Thursday, September 18, 2008

The Ballad O' Anne Rackham



Ahoy, me hearties! Shiver me timbers, but a fine, good day fer sailin' this be! The briny deep's a-callin', so come join me Brethren O' the Coast, set the sails and sharpen yer cutlasses fer plunderin' (and killin' bilge rats)! T'is a bit of a journey, so pour some grog and listen up as I regale ye with the Ballad O' Anne Rackham, me namesake:



THE BALLAD O' ANNE RACKHAM


Draw nigh me hearties and I'll tell ye the tale
o' plunder and love, o' fortune and fame.
This be the tale o' the pirate Anne Rackham.
This be the woman whence comes me name.

In the county o' Cork, in Ireland fair,
to a man and his mistress a young lass was born.
Away to America, these illicit young lovers,
went with wee Anne to escape spite and scorn.

At the tender, young age of only thirteen
t'is said our dear Anne first wielded the blade.
A servant displeased her with unkind remark
and was stabbed in the gut, the unfortunate maid!

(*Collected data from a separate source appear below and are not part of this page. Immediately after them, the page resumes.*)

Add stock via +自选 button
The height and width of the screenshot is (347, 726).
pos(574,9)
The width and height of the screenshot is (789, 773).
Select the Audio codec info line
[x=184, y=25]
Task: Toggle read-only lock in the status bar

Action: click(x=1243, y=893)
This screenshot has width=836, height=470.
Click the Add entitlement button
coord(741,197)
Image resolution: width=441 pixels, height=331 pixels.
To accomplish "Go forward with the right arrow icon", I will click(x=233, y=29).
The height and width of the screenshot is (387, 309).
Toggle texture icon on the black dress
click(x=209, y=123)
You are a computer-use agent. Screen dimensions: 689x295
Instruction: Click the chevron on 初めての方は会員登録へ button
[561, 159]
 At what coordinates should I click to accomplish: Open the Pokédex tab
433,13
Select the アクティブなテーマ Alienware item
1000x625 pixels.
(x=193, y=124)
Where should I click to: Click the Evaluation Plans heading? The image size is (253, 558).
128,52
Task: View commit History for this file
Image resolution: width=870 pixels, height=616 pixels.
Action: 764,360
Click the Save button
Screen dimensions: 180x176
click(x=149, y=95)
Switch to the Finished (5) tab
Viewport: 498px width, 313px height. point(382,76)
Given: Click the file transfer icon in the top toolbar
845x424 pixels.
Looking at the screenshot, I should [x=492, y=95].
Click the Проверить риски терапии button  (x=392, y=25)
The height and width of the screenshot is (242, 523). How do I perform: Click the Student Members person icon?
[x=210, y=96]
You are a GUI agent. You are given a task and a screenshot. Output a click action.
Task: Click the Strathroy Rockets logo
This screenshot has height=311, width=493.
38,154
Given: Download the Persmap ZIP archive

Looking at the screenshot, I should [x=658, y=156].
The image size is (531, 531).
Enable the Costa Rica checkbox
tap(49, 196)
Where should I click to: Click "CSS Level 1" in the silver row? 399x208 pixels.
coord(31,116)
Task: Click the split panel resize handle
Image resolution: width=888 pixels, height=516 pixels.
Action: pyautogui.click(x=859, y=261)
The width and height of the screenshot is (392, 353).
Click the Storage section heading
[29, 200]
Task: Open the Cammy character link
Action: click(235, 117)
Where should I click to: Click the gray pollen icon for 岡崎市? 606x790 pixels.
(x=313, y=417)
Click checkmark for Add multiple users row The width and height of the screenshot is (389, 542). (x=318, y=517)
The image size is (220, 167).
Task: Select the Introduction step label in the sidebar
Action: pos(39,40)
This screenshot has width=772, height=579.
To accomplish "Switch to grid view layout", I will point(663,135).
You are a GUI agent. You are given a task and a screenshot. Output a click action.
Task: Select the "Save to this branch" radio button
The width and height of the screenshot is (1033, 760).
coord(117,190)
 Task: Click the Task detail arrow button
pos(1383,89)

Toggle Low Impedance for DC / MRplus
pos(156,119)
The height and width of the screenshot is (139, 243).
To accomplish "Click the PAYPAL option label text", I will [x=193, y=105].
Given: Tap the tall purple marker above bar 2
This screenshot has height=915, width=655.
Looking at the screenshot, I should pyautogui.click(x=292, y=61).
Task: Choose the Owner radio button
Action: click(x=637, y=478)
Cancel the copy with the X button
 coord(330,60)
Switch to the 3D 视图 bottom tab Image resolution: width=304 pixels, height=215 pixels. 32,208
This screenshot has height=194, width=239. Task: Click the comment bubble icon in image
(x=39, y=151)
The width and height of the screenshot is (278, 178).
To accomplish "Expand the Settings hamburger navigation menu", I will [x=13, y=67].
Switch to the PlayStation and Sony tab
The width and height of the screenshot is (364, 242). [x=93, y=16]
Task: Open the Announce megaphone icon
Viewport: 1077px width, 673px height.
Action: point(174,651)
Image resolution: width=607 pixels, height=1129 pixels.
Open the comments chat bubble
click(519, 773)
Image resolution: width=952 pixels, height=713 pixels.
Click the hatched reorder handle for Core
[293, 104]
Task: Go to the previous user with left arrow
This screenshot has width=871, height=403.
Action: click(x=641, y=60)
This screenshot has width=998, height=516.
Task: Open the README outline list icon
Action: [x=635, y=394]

A scurrilous rogue, the sailor James Bonny,
met and married dear Anne when she was sixteen.
But Calico Jack Rackham, a true buccaneer,
soon caught Anne's eye and they departed the scene.

Now, wenches were barred from sailin' the deep-
considered bad luck by a true buccaneer.
So Anne dressed like a man, and swore like one too
and her fightin' and plunderin' filled hearts with fear!

As luck would have it, one fellow discovered
Anne's true identity, and threatened to tell.
So she ran the rogue through without hesitation
and sent the man down to a watery hell.

Many a year did Anne and Jack sail,
pillagin' and livin' a life on the deep.
Their exploits were legend, their treasures were many
then fate took a twist, one to make a man weep!

Our lovers crossed paths with one Captain John Barnet
they crossed swords as well and fought a brave fight.
Alas, sweet victory was not theirs this battle
and their ship, crew and pride were lost on that night.

When Anne had been captured, her belly she pled -
for she was carryin' the babe of Calico Jack.
The courts would not hang a woman with child
and so to the jail, Anne was sent back.

Before he was hung Jack was privileged to see
his beloved wench Anne who had this to say,
"If ye'd fought like a man, you'd not hang like a dog!"
Fine parting words on a man's dying day!

Some say Anne went back to her home in Carolina,
and married again, bearin' many a child.
Some say she ran off and found a new ship
and continued her pillagin' and livin' so wild.

Methinks at the end of her hail, hearty life,
somewhere down below in the briny, blue deep
she cast off her life, and all of her treasures,
and in Davy Jones locker does Anne Rackham sleep.

- Red Anne, aka Significant Snail-

(This fine portrait o' Anne Rackham was reproduced from an early woodblock, edited and colorized by BlindKat Publishers)

8 comments:

Scaramouche Jones said...

She sounds like just the sort of lady I could take home to Mum.. :D

Today's Friday Fact is Pirate related to celebrate the day.

Scaaaaaahhr!amouche :D

Significant Snail said...

Arrr...welcome me hearty, and thanks for spreadin' the word!

RisibleGirl said...

I've been talkin' like a pirate at work all day- well, in writing (since I'm working from home today). I'm pretty sure my co-workers are getting a little tired of it.

That's not stopping me though.

MJ said...

ARRRRRRRRRRRRRR!!

(Translation: Have a good weekend and happy talk like a pirate day!)

Significant Snail said...

Risible: good job, lass - kill them with yer piratey kindness!

MJ: AAaarrrr to ye too!

Marti said...

What a grand poem! Thanks for stopping by, and may many treasures be yours!

ElderSisPirate said...

yarrr!!!! ye be doing piratey poetry over here, me hearties!!!

I was talkin' like a pirate most of the day....

Significant Snail said...

Marti: A hearty thanks to ye fer stoppin' in!

ESA: arrr, piratey poetry...who'd a thought?!!